Hi,

> The RMS calculation is like:
>
> Vrms = sqrt( v(0)^2 + v(dt)^2 + ... + v(N*dt)^2 )*scale_factor
>
> Or simply said, it's the square root of the sum of the squares.
Isn't it the square root of the mean of the sum of the squares?

The above equation would be correct if scale_factor = 1/sqrt(N+1)

Often you can get away with only calculating the mean square voltage.
This saves you from doing the sqrt() operation.  If you want to compare
the RMS value of a signal against a window, say Xlow and Xhigh, you can
just as well compare the MS signal against Xlow^2 and Xhigh^2.  If Xlow
and Xhigh are predetermined constants, you can precalculate their squares.

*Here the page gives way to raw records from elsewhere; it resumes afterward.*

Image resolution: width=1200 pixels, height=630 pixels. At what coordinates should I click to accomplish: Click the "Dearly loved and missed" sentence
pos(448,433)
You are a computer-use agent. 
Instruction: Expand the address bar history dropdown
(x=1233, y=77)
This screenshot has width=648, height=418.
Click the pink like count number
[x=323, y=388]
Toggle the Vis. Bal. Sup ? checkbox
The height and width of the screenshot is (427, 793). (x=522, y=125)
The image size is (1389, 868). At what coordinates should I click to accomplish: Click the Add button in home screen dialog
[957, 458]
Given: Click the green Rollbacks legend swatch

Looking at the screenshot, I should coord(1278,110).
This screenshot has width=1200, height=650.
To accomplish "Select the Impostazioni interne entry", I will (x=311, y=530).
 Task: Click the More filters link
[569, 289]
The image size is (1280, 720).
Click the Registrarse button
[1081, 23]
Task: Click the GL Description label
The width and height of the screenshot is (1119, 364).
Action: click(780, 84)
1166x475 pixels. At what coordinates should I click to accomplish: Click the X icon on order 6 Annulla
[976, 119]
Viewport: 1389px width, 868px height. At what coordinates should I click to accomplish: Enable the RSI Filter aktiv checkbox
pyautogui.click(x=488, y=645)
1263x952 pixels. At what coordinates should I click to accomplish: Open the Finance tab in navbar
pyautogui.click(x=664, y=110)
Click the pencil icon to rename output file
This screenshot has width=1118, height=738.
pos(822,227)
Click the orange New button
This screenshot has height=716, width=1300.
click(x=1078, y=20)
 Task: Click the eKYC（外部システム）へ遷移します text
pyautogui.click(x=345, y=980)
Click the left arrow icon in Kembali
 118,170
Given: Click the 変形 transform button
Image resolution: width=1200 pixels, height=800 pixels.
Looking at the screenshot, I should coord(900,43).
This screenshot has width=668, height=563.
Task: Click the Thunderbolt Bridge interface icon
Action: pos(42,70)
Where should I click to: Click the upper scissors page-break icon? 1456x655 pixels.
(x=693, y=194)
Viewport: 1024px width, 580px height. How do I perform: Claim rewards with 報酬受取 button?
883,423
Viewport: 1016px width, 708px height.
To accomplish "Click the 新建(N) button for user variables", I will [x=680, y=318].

Also, you cannot use the A/D samples directly in the above equation, since
you had to bias your signal around some DC offset to fit it into the 0-5V
span of the A/D.  If you bias your signal so that it swings around 2.5V,
for instance, you would have to subtract 128 from every sample, before
squaring them.  If the signal you are measuring has a 0 mean, there is an
alternative:
If you are using the A/D samples directly in the RMS equation, you are
calculating RMS( f(t) + k )
RMS( f(t) + k ) = sqrt( mean( f(t) + k )^2 )
                = sqrt( mean( f(t)^2 ) + 2*mean( f(t)*k ) + mean (k^2) )
                = sqrt( mean( f(t)^2 ) + 2*k*mean ( f(t) ) + k^2 )
                = sqrt( mean( f(t)^2 ) + 2*k*0 + k^2 )
Thus RMS( f(t) ) = sqrt( MS( f(t) + k ) - k^2 )
or MS( f(t) ) = MS( f(t) + k ) - k^2
where k = mean ( f(t) + k )

I think this will be more accurate than subtracting 128 from each sample,
since it will compensate for when your DC level is not exactly 2.5V.  It
works for any DC level.

Niki